## [Assignment]
Copy out every line in the entries below that includes "header".

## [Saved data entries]
..........
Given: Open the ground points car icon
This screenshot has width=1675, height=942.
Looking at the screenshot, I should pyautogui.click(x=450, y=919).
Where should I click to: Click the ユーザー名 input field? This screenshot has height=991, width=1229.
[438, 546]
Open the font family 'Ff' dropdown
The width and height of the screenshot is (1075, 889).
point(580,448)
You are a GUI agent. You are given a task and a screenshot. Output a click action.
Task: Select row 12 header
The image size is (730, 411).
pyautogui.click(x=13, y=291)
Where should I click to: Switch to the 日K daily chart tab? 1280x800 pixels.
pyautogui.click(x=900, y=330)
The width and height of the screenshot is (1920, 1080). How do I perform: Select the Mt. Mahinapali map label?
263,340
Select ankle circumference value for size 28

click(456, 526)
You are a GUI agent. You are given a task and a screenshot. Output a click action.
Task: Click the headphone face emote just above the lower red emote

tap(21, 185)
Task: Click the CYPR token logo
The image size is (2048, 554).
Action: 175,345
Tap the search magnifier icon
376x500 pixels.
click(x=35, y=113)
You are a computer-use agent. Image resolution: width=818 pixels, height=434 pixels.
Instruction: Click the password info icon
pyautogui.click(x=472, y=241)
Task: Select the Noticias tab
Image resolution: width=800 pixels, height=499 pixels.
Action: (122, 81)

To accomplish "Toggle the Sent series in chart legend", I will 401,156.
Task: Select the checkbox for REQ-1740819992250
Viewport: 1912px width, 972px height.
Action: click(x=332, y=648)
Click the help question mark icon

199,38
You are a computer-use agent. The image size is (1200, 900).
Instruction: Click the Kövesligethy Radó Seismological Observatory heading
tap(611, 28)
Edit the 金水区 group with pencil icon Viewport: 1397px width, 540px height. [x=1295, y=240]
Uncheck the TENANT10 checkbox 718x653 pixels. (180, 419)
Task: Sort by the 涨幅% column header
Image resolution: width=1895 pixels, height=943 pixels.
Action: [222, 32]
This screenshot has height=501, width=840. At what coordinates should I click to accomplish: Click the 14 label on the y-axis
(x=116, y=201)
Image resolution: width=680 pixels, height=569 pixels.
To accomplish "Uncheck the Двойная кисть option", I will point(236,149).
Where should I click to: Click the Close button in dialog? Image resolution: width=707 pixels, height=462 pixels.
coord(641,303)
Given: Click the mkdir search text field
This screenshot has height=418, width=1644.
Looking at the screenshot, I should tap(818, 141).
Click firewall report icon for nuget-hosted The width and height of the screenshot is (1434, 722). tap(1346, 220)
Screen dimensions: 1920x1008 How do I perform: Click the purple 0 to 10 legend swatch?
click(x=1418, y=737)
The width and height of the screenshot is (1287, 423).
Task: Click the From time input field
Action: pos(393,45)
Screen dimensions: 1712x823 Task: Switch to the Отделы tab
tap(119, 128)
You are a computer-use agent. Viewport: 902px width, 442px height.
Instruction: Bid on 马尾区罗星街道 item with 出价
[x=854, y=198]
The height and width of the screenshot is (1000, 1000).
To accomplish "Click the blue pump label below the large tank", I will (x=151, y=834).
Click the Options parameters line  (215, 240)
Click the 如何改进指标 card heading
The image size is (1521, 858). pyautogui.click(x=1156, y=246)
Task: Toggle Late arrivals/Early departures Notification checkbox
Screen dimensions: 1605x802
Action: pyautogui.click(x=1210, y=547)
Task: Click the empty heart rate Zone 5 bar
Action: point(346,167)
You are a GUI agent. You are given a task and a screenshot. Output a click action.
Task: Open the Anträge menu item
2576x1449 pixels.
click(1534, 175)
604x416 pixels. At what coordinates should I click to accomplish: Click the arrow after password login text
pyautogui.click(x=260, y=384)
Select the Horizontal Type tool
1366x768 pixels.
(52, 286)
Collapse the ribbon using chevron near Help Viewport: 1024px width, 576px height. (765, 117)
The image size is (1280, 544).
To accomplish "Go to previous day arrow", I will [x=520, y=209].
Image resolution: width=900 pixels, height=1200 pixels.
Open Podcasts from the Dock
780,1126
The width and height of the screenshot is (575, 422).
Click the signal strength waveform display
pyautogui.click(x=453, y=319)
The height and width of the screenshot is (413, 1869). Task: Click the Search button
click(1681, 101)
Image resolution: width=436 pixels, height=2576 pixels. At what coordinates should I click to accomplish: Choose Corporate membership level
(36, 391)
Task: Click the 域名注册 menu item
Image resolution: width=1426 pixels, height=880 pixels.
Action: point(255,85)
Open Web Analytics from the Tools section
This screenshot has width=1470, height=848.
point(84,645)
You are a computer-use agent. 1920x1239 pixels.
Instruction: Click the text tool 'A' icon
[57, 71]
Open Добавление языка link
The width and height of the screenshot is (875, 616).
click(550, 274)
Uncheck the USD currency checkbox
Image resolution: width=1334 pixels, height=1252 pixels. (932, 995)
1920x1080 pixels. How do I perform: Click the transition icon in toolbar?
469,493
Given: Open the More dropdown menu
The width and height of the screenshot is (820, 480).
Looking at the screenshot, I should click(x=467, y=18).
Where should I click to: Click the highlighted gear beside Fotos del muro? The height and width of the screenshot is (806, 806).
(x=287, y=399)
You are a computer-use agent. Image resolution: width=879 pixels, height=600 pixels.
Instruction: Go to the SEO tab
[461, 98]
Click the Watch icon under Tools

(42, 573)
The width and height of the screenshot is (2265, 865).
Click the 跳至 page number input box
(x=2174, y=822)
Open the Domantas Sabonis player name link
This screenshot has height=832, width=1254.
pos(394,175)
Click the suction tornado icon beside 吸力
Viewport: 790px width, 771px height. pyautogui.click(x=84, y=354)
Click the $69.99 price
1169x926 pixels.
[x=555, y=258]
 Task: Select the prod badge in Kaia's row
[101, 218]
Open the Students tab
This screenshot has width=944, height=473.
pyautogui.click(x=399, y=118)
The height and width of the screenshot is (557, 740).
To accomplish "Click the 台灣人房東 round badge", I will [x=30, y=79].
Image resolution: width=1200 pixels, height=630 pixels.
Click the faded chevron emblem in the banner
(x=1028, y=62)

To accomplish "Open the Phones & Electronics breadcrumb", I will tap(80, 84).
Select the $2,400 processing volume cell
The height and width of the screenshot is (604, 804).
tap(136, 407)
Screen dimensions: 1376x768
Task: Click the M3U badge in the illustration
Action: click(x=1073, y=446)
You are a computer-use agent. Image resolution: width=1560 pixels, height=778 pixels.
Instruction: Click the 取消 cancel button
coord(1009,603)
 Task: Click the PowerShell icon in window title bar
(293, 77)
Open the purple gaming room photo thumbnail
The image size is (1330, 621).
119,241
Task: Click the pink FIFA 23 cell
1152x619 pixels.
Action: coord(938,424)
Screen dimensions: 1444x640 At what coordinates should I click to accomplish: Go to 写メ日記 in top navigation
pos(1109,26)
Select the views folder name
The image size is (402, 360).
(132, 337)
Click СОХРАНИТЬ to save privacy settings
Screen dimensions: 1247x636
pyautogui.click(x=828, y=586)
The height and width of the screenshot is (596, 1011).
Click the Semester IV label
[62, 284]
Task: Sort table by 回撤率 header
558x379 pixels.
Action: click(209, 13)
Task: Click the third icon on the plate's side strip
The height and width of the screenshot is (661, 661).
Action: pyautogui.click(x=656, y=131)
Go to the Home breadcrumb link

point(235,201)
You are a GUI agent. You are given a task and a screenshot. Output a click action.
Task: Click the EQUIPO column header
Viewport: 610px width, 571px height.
..........
## [Answer]
Task: Select row 12 header
Task: Sort by the 涨幅% column header
Task: Sort table by 回撤率 header
Task: Click the EQUIPO column header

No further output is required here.